Items from a data source
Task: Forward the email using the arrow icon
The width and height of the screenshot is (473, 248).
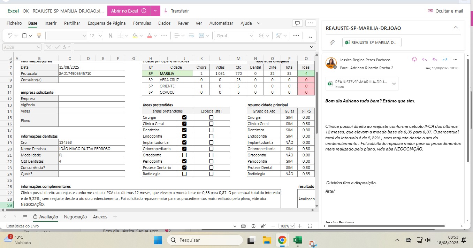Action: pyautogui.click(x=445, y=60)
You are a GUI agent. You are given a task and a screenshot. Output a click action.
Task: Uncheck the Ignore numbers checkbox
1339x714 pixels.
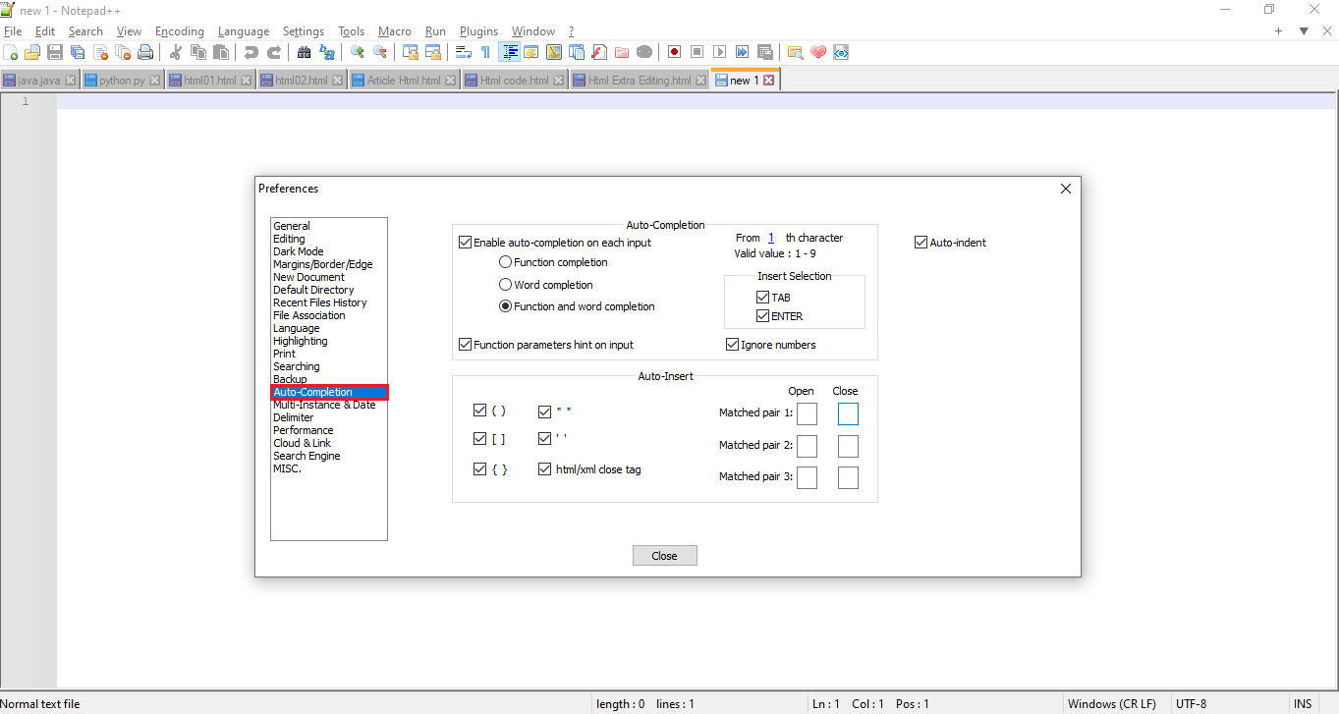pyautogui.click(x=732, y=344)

** PROBLEM DETAILS **
Rewrite all of the material above, replacing every occurrence of "screenshot" with "image" and leaving everything else unchanged. Omit the pictures from your answer.

** RESPONSE TO THIS EXERCISE **
Task: Forward the email using the arrow icon
The width and height of the image is (473, 248).
Action: pyautogui.click(x=445, y=60)
You are a GUI agent. You are given a task and a image. Output a click action.
Task: Uncheck the Ignore numbers checkbox
1339x714 pixels.
pyautogui.click(x=732, y=344)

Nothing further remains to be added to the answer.